Why does the electromagnetic field adjust when a charged field changes phase?

[thehangedman]

I have a question regarding gauge invariance. When a charged field changes phase:

y -> e^it * y

The electromagnetic field adjusts to make the equations work:

A_m -> A_m - idt / dx_m

What I don't understand is why, purely from a physics standpoint, this would happen? That is, is there some other reason beyond just making the equations work, the electromagnetic field would adjust? Is this due to the two fields being coupled? If so, what would happen if there are two particles? What if one particle phase shifts by "t" and the other by "k" (t != k)?

 

[Bob_for_short]

...The electromagnetic field adjusts to make the equations work:

A_m -> A_m - idt / dx_m

No, they add this to A_m in order to compensate the equation change, to keep it form-invariant. Of course, one can safely let the former A_m. The physics does not depend on the phase factor.

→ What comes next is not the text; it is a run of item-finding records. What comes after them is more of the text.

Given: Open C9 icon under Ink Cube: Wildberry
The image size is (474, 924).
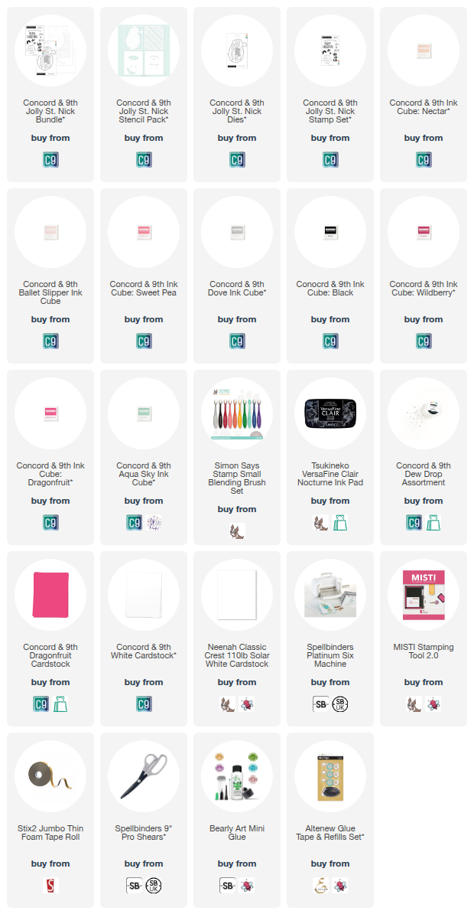Looking at the screenshot, I should point(424,341).
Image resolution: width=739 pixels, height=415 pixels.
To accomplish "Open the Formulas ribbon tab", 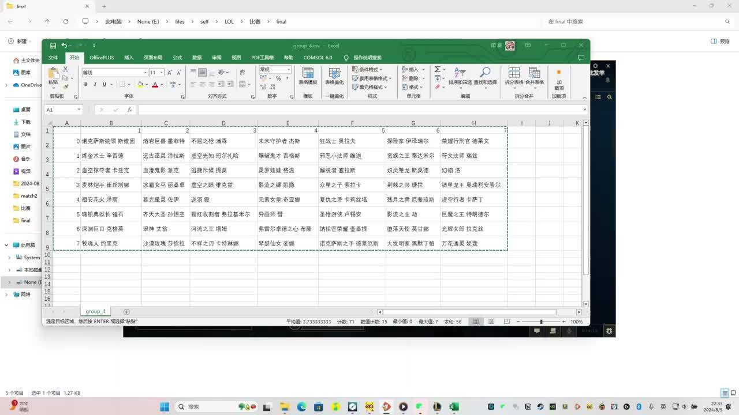I will pyautogui.click(x=177, y=58).
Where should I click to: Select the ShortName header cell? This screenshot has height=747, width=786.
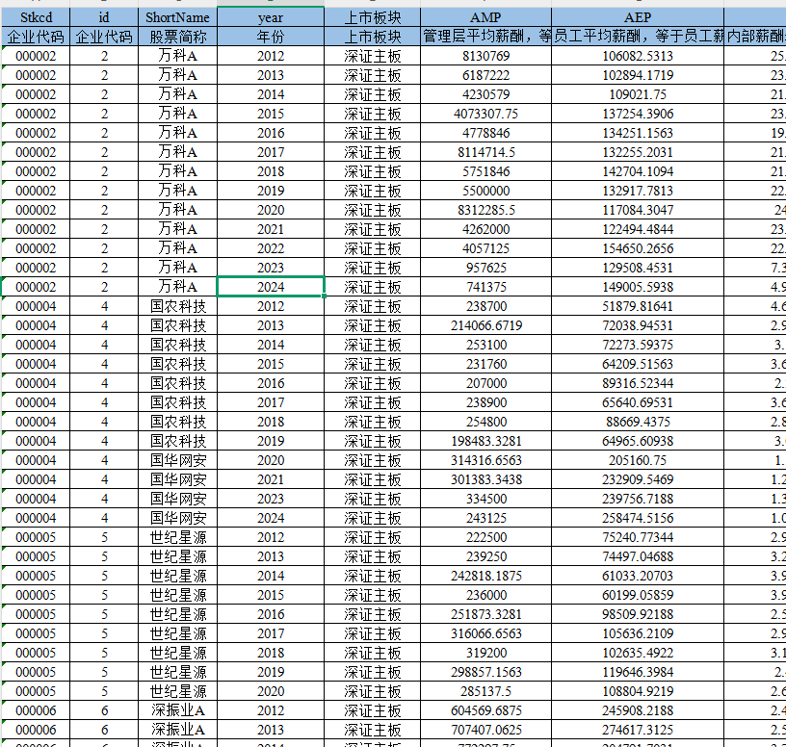coord(177,17)
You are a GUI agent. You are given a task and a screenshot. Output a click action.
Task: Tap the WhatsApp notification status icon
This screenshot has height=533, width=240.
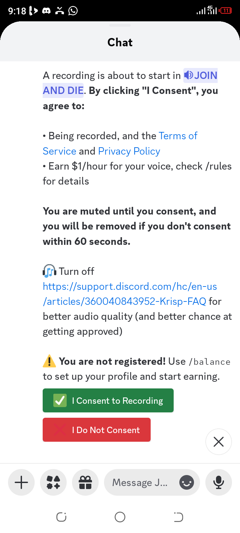point(73,11)
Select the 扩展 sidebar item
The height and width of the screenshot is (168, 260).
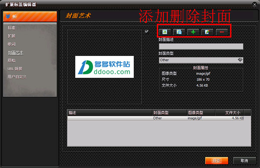[x=11, y=36]
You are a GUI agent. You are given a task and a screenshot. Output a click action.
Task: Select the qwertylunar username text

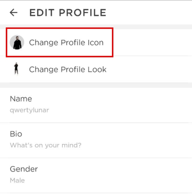click(x=29, y=110)
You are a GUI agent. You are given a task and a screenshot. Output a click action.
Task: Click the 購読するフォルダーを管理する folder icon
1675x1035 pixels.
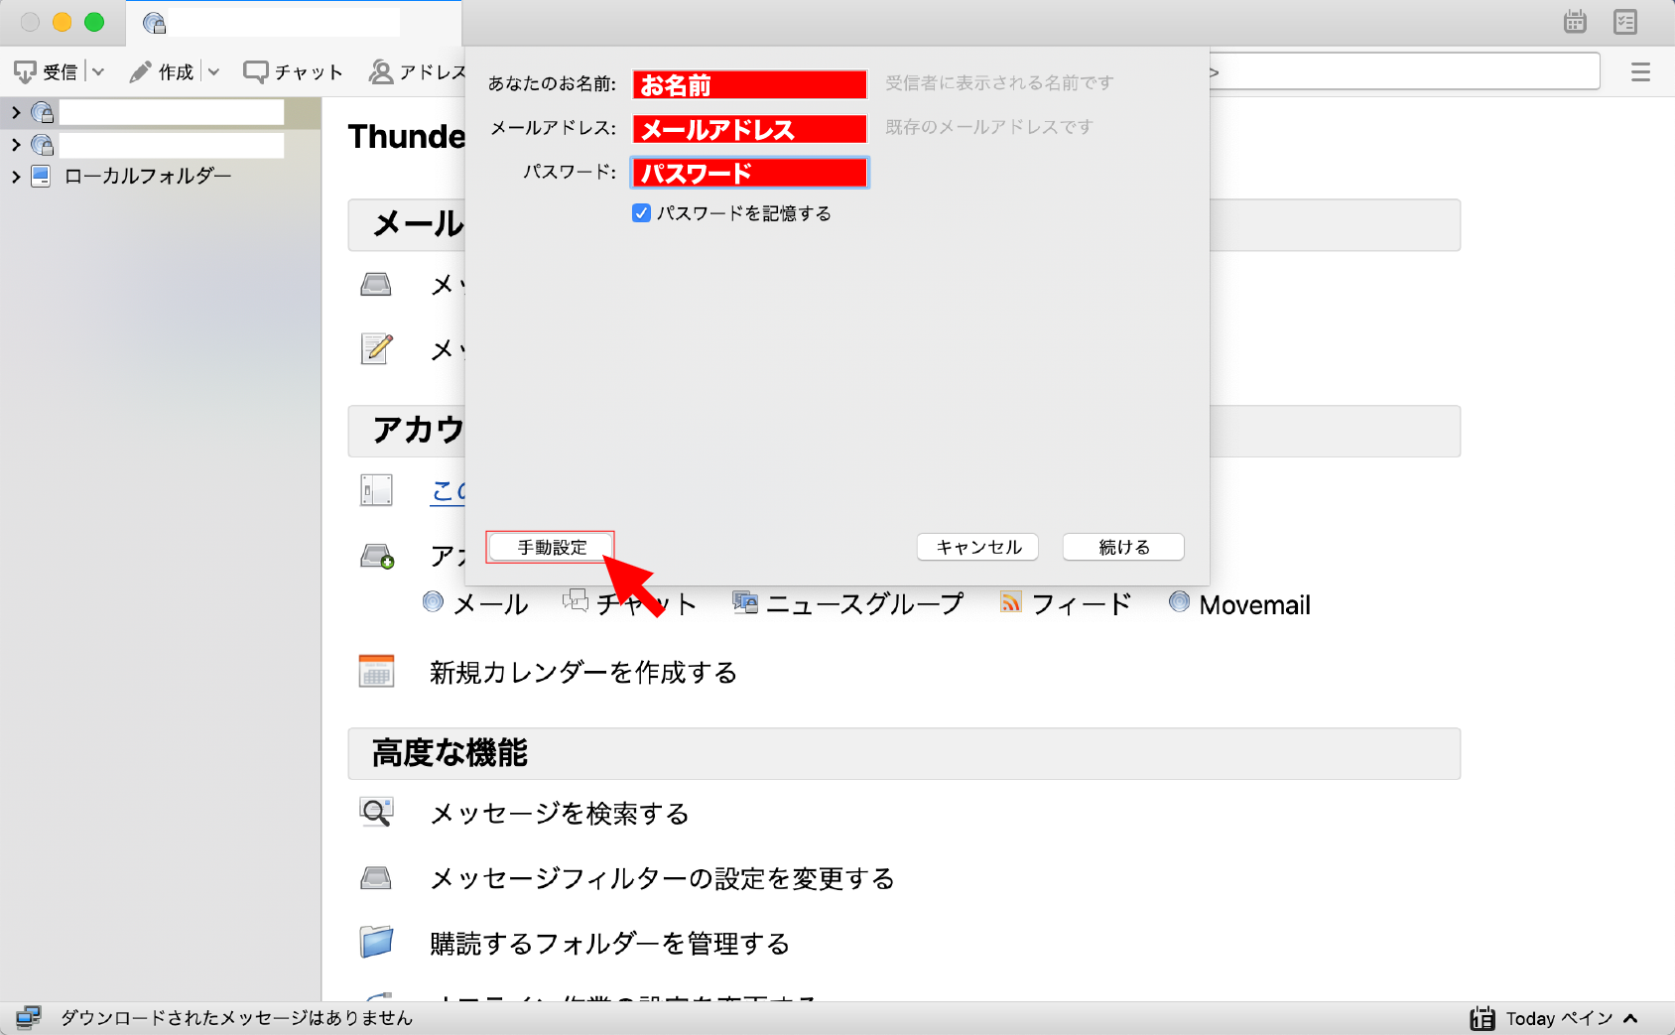coord(376,942)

On the other hand, it shows the "gauge" liberty in choosing A_m. Usually it is namely A_m which is chosen (=fixing a gauge) rather than the phase factor.

 

[thehangedman]

I'm sorry for misspeaking. I know the equations "work" without it. What you are suggesting is that in essence, the shift done to the electromagnetic field is done to keep the equations easy to work with. You could leave them there, but then your equations get messy. Having the extra phase term is a pain, so adjusting A to remove it makes life easier. I was under the impression there was more than just a mathematics reason for keeping the equations phase invariant. Is that not correct?

 

[Bob_for_short]

There is no other reasons.

I will tell you that I think of all this. You may choose any variable changes for solving your problem. They are not obliged at all to preserve the original equation form. The only requirement is to be non-singular (reversible).